▶ _Problem requirements_: Copy word for word, please, the lines of the entries below running from the one containing "This screenshot has height=444, width=1078." to the one containing "Task: Click the empty area of the tab list", both ends included.

★ ★ ★

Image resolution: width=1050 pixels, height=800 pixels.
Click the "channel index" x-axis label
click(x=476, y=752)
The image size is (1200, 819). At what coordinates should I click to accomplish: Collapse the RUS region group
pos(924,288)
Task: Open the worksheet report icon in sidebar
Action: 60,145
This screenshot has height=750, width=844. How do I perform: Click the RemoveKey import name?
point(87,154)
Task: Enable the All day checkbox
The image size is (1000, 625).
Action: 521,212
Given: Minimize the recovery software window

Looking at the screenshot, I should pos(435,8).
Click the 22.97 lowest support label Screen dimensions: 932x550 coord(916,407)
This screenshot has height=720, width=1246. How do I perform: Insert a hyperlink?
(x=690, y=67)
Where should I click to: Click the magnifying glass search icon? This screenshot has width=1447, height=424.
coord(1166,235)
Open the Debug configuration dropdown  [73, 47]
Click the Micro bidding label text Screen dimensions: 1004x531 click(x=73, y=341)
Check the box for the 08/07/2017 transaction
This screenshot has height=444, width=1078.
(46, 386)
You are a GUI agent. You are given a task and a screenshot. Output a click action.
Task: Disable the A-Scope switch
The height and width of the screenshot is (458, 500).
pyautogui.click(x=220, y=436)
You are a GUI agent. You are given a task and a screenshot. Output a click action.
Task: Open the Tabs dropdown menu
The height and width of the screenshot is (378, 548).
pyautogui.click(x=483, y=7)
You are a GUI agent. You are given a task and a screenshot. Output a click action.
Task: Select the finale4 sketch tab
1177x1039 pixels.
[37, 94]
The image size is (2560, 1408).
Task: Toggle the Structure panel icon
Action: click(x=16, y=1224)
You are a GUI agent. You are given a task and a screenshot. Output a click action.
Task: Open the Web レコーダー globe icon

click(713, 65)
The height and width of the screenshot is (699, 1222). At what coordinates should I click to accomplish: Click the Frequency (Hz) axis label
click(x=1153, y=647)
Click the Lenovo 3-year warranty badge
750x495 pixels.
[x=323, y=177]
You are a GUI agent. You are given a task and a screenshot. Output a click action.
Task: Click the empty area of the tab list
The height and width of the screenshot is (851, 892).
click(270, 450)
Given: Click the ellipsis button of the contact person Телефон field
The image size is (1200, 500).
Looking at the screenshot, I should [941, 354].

★ ★ ★

▶ _Output of the exercise_:
This screenshot has height=444, width=1078.
(46, 386)
You are a GUI agent. You are given a task and a screenshot. Output a click action.
Task: Disable the A-Scope switch
The height and width of the screenshot is (458, 500).
pyautogui.click(x=220, y=436)
You are a GUI agent. You are given a task and a screenshot. Output a click action.
Task: Open the Tabs dropdown menu
The height and width of the screenshot is (378, 548).
pyautogui.click(x=483, y=7)
You are a GUI agent. You are given a task and a screenshot. Output a click action.
Task: Select the finale4 sketch tab
1177x1039 pixels.
[37, 94]
The image size is (2560, 1408).
Task: Toggle the Structure panel icon
Action: click(x=16, y=1224)
You are a GUI agent. You are given a task and a screenshot. Output a click action.
Task: Open the Web レコーダー globe icon

click(713, 65)
The height and width of the screenshot is (699, 1222). At what coordinates should I click to accomplish: Click the Frequency (Hz) axis label
click(x=1153, y=647)
Click the Lenovo 3-year warranty badge
750x495 pixels.
[x=323, y=177]
You are a GUI agent. You are given a task and a screenshot. Output a click action.
Task: Click the empty area of the tab list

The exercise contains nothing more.